[ ], 2026
Cantor Equity Partners III, Inc.
110 East 59th Street
New York, NY 10022
AIR Holdings Limited
Festival Office Tower
Dubai Festival City, 7th Floor
Dubai, United Arab Emirates
Re: Business Combination Agreement by and among Cantor Equity Partners III, Inc., AIR Limited, AIR Holdings Limited, Genesis Cayman Merger Sub Limited and Genesis Jersey Merger Sub Limited
To the Boards of Directors:
We have acted as counsel to Cantor Equity Partners III, Inc. with the Business Combination, as defined and described in the Business Combination Agreement dated as of November 7, 2025 (the “Agreement”) by and among (i) Cantor Equity Partners III, Inc., a Cayman Islands exempted company (“SPAC”), (ii) AIR Limited, a private limited company incorporated under the laws of Jersey(the “Company”), (iii) AIR Holdings Limited, a private limited company incorporated under the laws of Jersey (“PubCo”), (iv) Genesis Cayman Merger Sub Limited, a Cayman Islands exempted company and a direct, wholly owned subsidiary of PubCo (“Cayman Merger Sub”), and (v) Genesis Jersey Merger Sub Limited, a private limited company incorporated under the laws of Jersey and a direct, wholly owned subsidiary of PubCo (“Jersey Merger Sub”). This opinion is being delivered in connection with the Registration Statement on Form F-4 (as amended, the “Registration Statement”) filed by PubCo with the Securities and Exchange Commission (the “SEC”) under the Securities Act of 1933, as amended (the “Securities Act”). Unless otherwise indicated, each capitalized term not defined herein has the meaning ascribed to it in the Registration Statement.
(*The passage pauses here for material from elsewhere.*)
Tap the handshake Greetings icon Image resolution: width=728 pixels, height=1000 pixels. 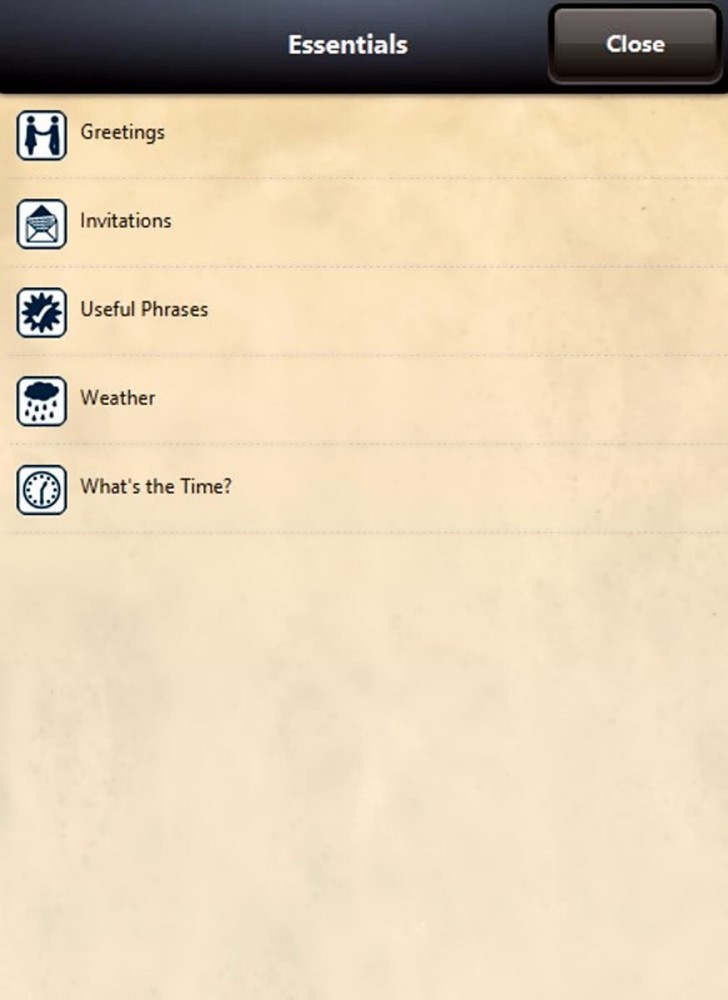pyautogui.click(x=41, y=135)
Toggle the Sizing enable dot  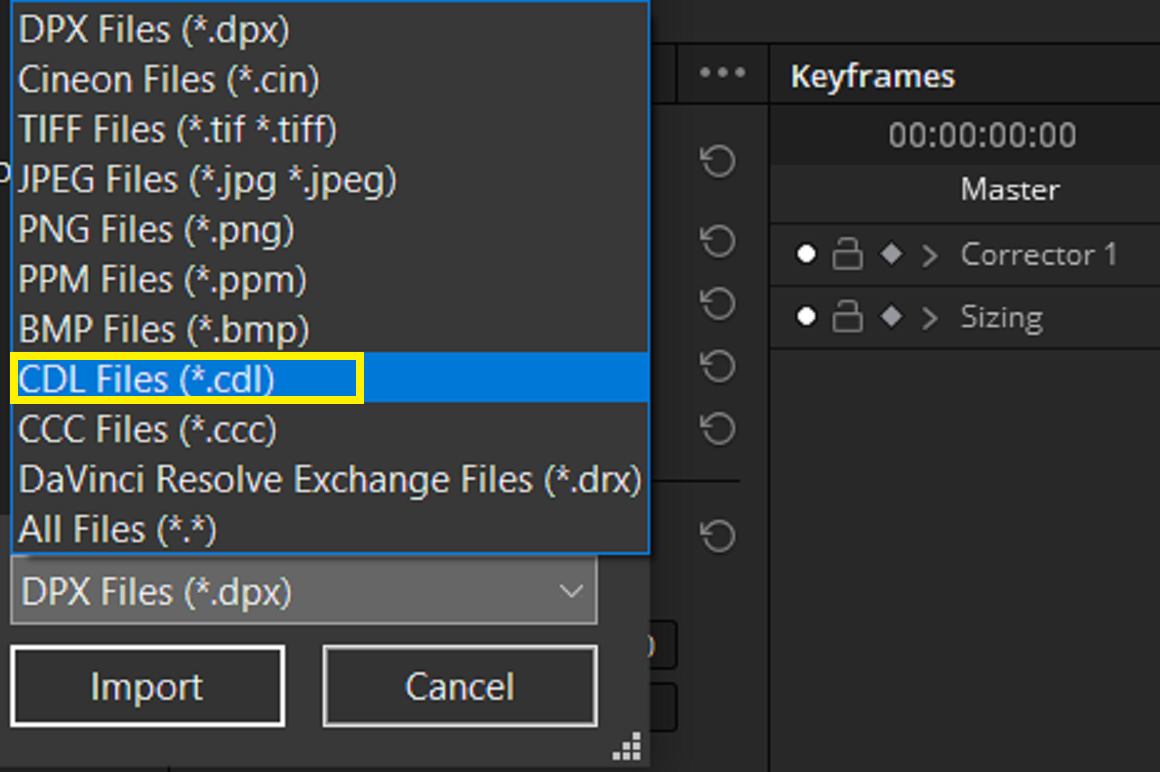(806, 317)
In connection with this opinion, we have examined and are familiar with originals and copies, certified or otherwise identified to our satisfaction, of the (i) the Business Combination Agreement, (ii) the deSPAC Agreement, (iii) the Registration Statement and accompanying exhibits, (iv) the letters of representation issued to us by Cantor Equity Partners III, Inc. and AIR Limited and dated as of [ ], 2026 (the “Tax Representation Letters”), (v) documentation provided as part of the diligence performed on AIR Limited, and (vi) such other documents as we deem necessary or appropriate in order to enable us to render this opinion. In all our examinations, we have assumed, or will assume, the legal capacity of all natural persons, the genuineness of all signatures, the authenticity of all documents submitted to us as originals, and the conformity to original documents of all documents submitted to us as copies or drafts.